UPDATE: Both Linksys and SMC have announced 'media networking products' meant to bring video and/or audio stored on your computers to the screens and speakers in your living room.

You've got a hard drive full of MP3 and maybe even a few MPEG and other digital video files (we won't ask where you got them). But watching them in the comfort of your computer room at home an that slightly-less-than-ergonomic desk chair doesn't come close to the relaxation you'd have watching them from your living room recliner. Sure, you could invest in an expensive media center PC to feed the media files to your entertainment center, but now new alternatives are emerging that not only will stream it for you, they'll do it without requiring cutting through walls to string Ethernet cable.

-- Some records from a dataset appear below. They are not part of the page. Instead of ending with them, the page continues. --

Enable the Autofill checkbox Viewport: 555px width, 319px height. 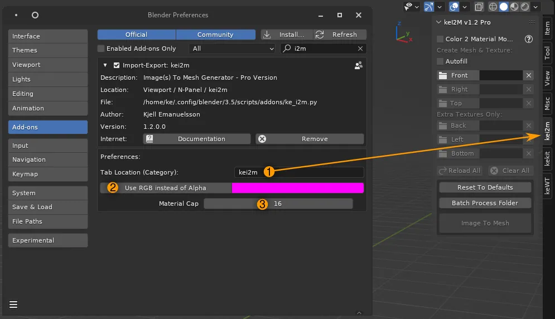[440, 61]
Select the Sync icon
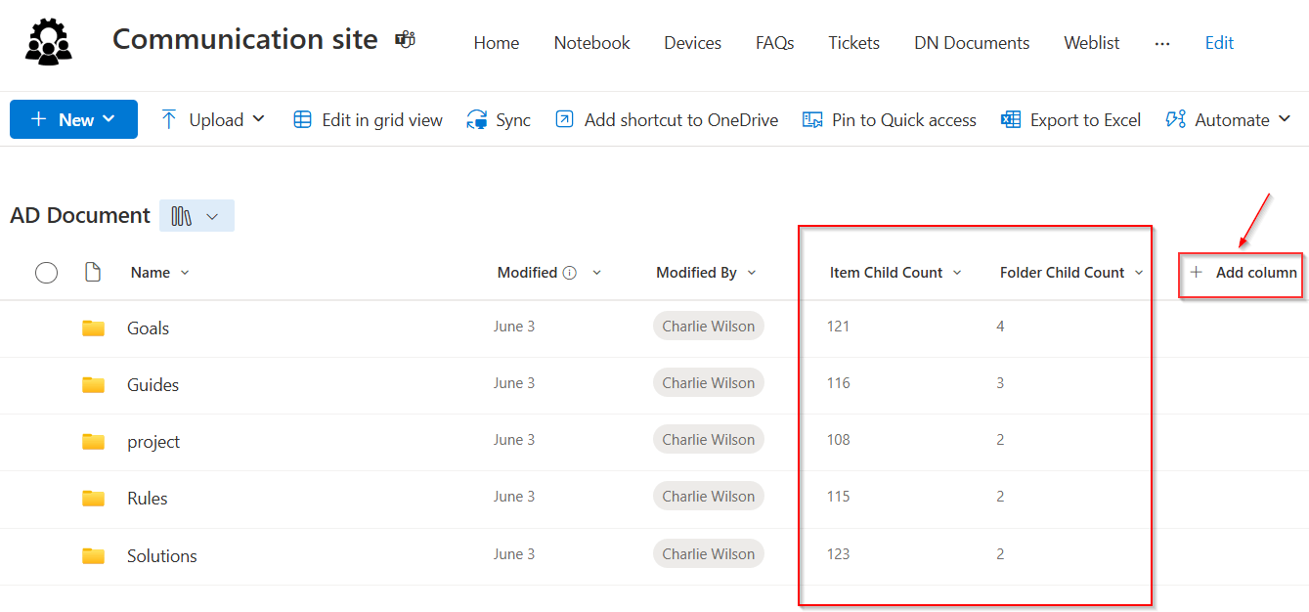The width and height of the screenshot is (1309, 612). pos(478,118)
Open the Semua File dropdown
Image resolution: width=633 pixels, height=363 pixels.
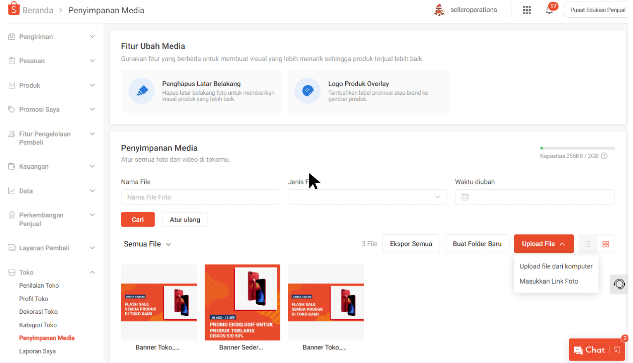[x=147, y=244]
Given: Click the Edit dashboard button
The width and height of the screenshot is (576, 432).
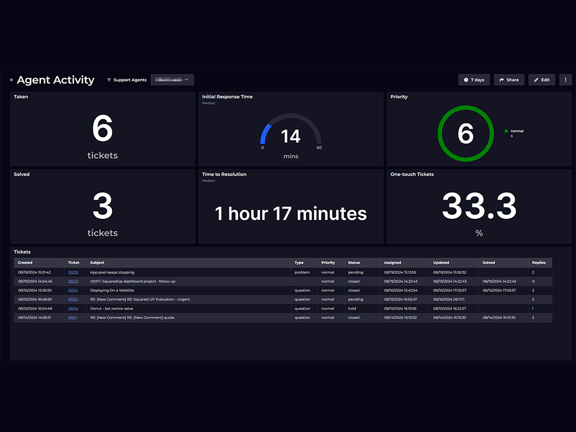Looking at the screenshot, I should pos(542,80).
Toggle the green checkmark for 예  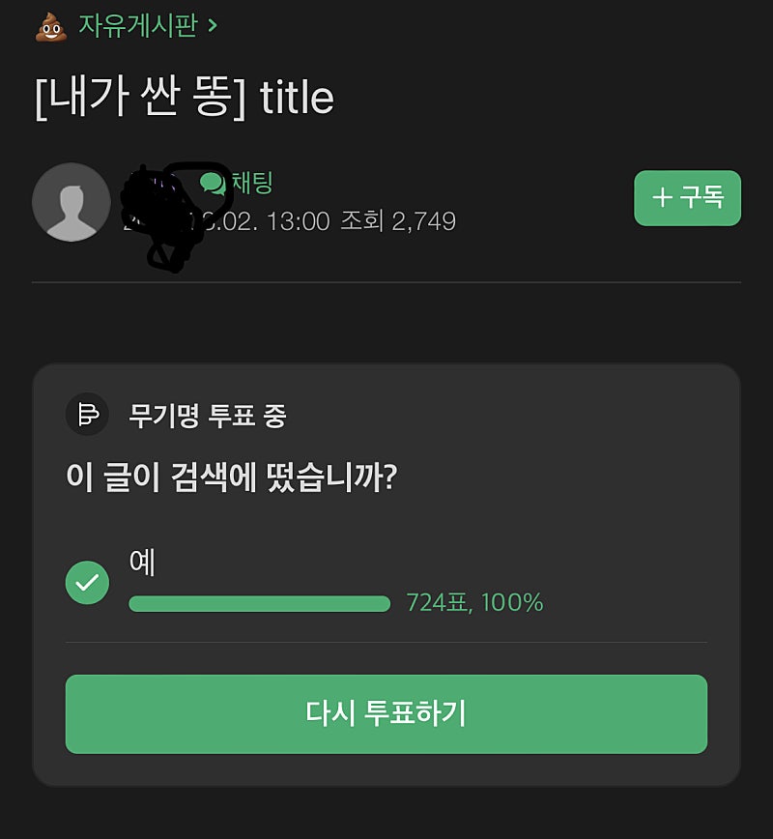[x=87, y=583]
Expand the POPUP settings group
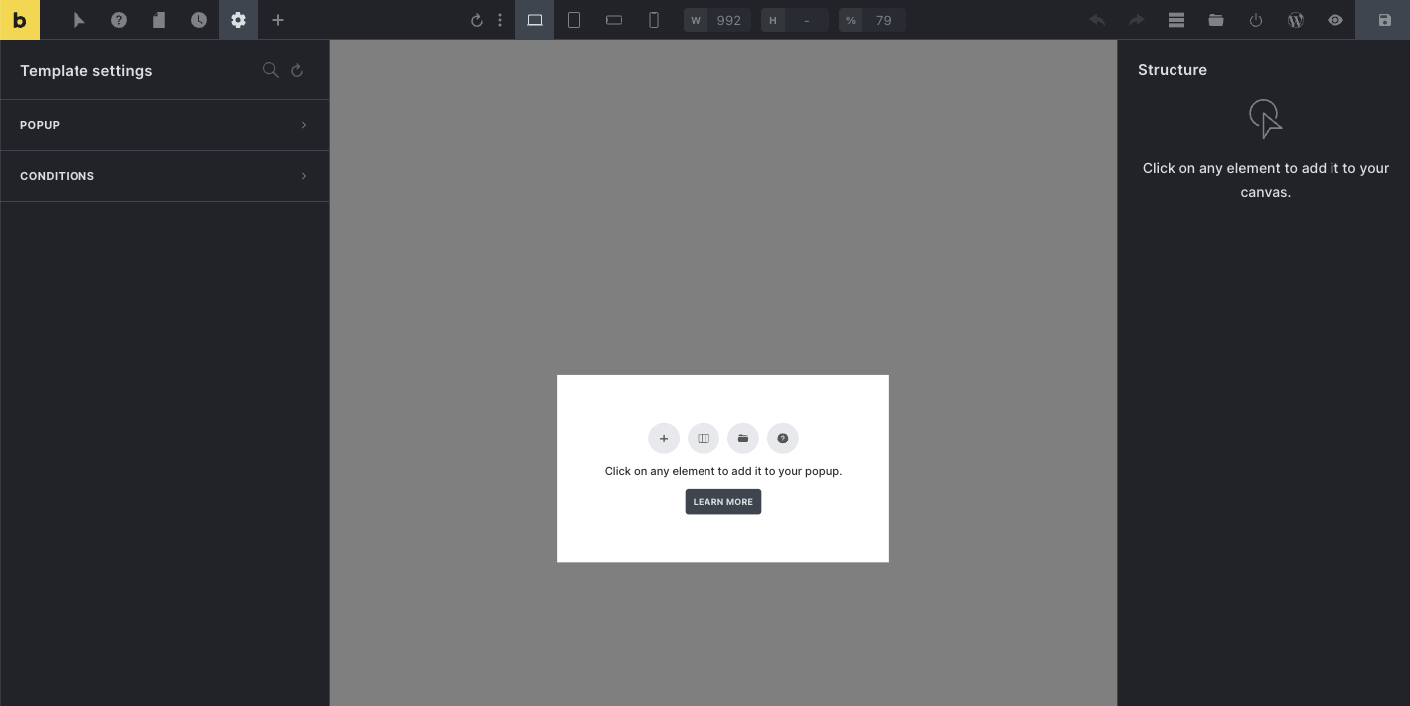 point(164,125)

In the past week, home networking companies Linksys (now a division of Cisco Systems ) and SMC Networks have both introduced wireless multimedia products meant to stream your computers' media files to the living room.

SMC's EZ-Stream Universal Wireless Multimedia Receiver (model SMCWMR-AG) connects to the wired network as well as the wireless. For Wi-Fi, it supports dual-bands, either 5GHz 802.11a or 2.4Ghz 802.11g -- both use the higher speed of 54Mbps, which many pundits feel is more than adequate for viewing video over. The unit sits at the entertainment center where it connects via audio/visual cables to the television and stereo receiver.

SMC expects to also offer up other dual-band EZ-Stream products, including a cable/DSL router, a CardBus adapter, and a USB adapter for desktop computers. No pricing is available for any of the EZ-Stream line; the Multimedia Receiver should be available this month.

Linksys does have pricing for its Wireless-B Media Adapter (model WMA11B). The $199 product, also shipping this month, lets you listen to music files and browse slide-shows of your digital still pictures -- but it uses the slower (11Mbps) speeds of 802.11b (or, again, Ethernet if you're already wired for it) and thus doesn't do streaming video. A Linksys spokes person says that until the Quality of Service standard to come with 802.11e is available, the company doesn't feel customers will see the value of video on wireless. The WMA11b will use regular a/v cables or S-Video to connect to a television. Linksys expects to have special support on the unit for play-lists generated on music services and software like Listen.com and MusicMatch. And the unit comes with an infrared remote control (we all need another).

These wireless media adapters may be new to these companies, but it's not a new category of product. Prismiq has been selling a set-top video box with the same functions called MediaPlayer for some time. The $249.99 MediaPlayer uses an inserted PC Card to get wireless, and recently announced an upgrade with support for select 802.11g cards.